Examination of Longitudinal Alterations in Alzheimer’s Disease-Related Neurogenesis
in an APP/PS1 Transgenic Mouse Model, and the Effects of P33, a Putative Neuroprotective
Agent Thereon
Neurogenesis plays a crucial role in cognitive processes. During aging and in Alzheimer’s
disease (AD), altered neurogenesis and neuroinflammation are evident both in C57BL/6J,
APPSwe/PS1dE9 (Tg) mice and humans. AD pathology may slow down upon drug treatment,
for example, in a previous study of our group P33, a putative neuroprotective agent
was found to exert advantageous effects on the elevated levels of APP, Aβ, and neuroinflammation.
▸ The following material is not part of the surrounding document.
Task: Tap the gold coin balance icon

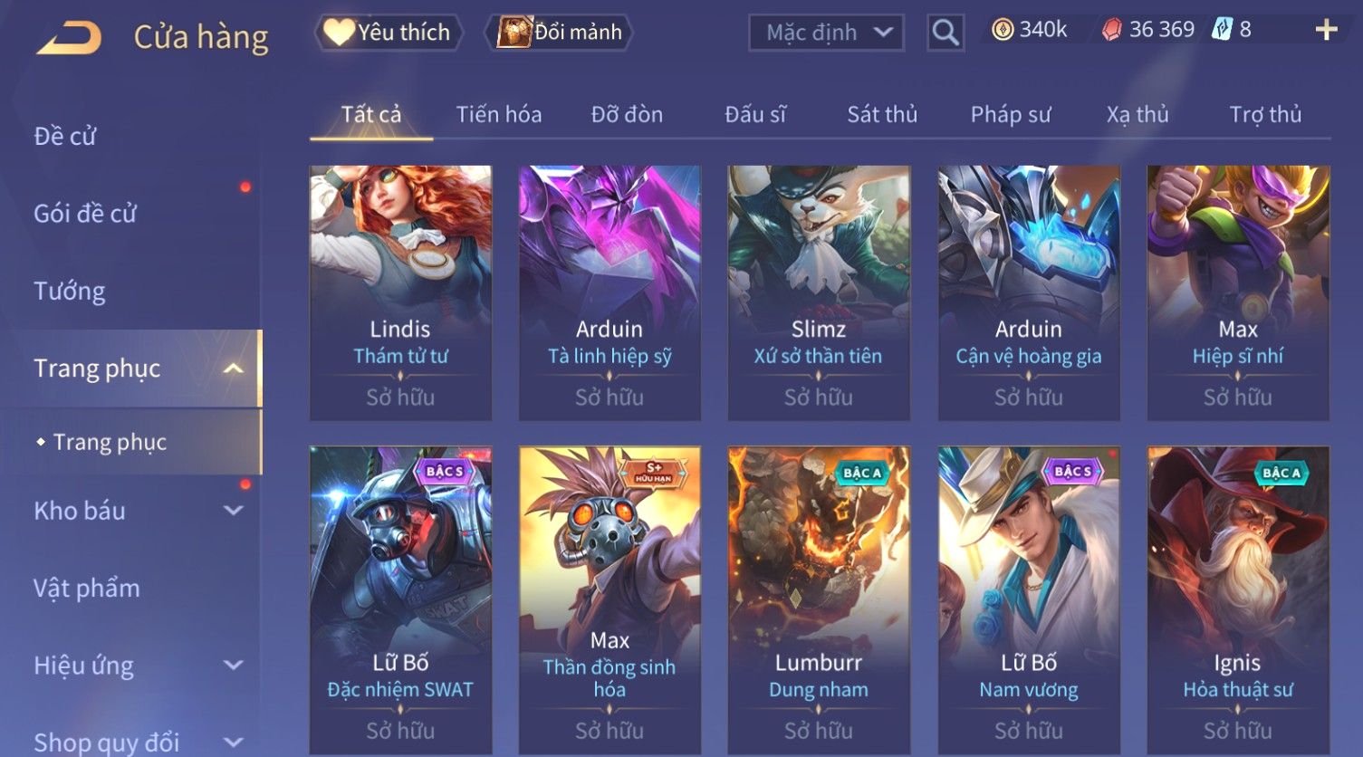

In the present study, we aimed to examine longitudinal alterations in neurogenesis,
neuroinflammation and AD pathology in a transgenic (Tg) mouse model, and assessed
the putative beneficial effects of long-term P33 treatment on AD-specific neurological
alterations. Hippocampal cell proliferation and differentiation were significantly
reduced between 8 and 12 months of age. Regarding neuroinflammation, significantly
elevated astrogliosis and microglial activation were observed in 6- to 7-month-old
Tg animals. The amounts of the molecules involved in the amyloidogenic pathway were
altered from 4 months of age in Tg animals. P33-treatment led to significantly increased
neurogenesis in 9-month-old animals. Our data support the hypothesis that altered
neurogenesis may be a consequence of AD pathology. Based on our findings in the transgenic
animal model, early pharmacological treatment before the manifestation of AD symptoms
might ameliorate neurological decline.